I’ve been reading Capital off and on for months and this is a seemingly pretty important difference that I don’t understand. Is there a difference between surplus labor and profit, and if so, what is it? Any explanations, links, or chapters in Capital I should check out are appreciated.
The rate of surplus-value does not necessarily correlate with the rate of profit.
The reason the rate of profit tends to fall is because constant capital © tends to increase its fraction of the total capital — the ratio c/v increases. This results from technological development reducing labor inputs over time.
But the rate of surplus-value s/v doesn’t depend on constant capital at all. So if the rate of surplus-value tends to decrease, it can’t be because of a change in the fraction of constant capital.
The rate of profit and the rate of surplus-value express different things.

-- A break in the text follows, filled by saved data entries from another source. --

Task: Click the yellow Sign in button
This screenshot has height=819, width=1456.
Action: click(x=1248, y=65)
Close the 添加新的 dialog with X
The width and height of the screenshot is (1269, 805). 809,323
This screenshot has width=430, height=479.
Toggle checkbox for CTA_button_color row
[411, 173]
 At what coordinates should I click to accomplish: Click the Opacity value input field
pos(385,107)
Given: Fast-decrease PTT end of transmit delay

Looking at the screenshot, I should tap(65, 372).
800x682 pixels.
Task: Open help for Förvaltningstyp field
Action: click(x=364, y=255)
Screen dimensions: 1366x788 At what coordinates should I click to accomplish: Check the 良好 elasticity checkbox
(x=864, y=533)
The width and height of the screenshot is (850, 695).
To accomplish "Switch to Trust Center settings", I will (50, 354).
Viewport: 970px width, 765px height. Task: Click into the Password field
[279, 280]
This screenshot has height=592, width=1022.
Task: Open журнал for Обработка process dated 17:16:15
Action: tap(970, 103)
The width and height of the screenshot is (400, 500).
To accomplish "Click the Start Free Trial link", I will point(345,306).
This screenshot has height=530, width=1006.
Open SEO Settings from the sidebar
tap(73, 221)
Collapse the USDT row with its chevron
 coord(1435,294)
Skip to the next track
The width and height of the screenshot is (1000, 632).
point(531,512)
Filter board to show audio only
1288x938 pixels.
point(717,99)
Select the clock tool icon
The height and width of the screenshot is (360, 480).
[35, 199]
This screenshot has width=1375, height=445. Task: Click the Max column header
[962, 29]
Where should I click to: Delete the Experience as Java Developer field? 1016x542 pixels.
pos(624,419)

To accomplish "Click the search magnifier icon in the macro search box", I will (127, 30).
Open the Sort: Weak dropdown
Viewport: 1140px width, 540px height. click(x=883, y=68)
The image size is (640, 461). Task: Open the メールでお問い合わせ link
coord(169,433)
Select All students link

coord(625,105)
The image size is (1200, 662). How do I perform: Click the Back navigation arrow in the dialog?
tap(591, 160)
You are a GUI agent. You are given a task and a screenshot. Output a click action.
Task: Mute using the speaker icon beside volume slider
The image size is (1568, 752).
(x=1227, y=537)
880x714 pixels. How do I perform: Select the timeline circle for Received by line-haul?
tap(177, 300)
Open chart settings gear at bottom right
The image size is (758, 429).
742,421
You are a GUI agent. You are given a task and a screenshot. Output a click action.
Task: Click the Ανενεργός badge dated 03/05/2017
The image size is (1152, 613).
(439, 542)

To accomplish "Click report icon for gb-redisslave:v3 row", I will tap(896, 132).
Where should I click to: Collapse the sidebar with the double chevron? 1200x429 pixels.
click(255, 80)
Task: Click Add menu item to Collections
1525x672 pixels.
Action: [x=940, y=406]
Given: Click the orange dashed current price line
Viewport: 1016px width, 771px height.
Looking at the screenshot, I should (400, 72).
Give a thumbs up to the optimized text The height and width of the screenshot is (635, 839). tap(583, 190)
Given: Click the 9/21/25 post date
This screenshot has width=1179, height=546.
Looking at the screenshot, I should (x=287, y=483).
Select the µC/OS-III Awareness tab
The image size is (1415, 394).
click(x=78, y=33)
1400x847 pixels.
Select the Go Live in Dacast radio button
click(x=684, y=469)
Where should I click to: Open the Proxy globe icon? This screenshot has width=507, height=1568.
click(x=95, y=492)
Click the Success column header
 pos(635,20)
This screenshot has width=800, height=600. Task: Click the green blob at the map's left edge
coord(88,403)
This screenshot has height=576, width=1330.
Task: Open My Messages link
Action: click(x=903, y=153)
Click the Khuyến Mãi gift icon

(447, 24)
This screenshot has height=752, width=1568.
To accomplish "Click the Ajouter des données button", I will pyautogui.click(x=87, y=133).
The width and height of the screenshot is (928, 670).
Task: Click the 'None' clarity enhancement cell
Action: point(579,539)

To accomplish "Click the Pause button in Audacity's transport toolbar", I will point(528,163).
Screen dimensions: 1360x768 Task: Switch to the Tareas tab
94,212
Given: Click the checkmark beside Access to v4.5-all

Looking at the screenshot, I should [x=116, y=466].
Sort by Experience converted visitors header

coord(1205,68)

The rate of profit is what motivates capitalists and the capitalist economy in general. A capitalist invests money M in order to receive M’ > M at a later point. In developed capitalist society, this occurs with such regularity and uniformity that there emerges a “market rate” for this money growth, a singular rate of profit known to anyone who wishes to invest their money.
The rate of surplus-value — a category identified only through the chapter one analysis of value — is synonymous with rate of exploitation. It is a simple ratio of unpaid-to-paid labor, performed either by an individual worker or by the working class as a whole. In principle, this rate could stay fixed at 100% forever, and the rate of profit would decrease independently as c/v increases.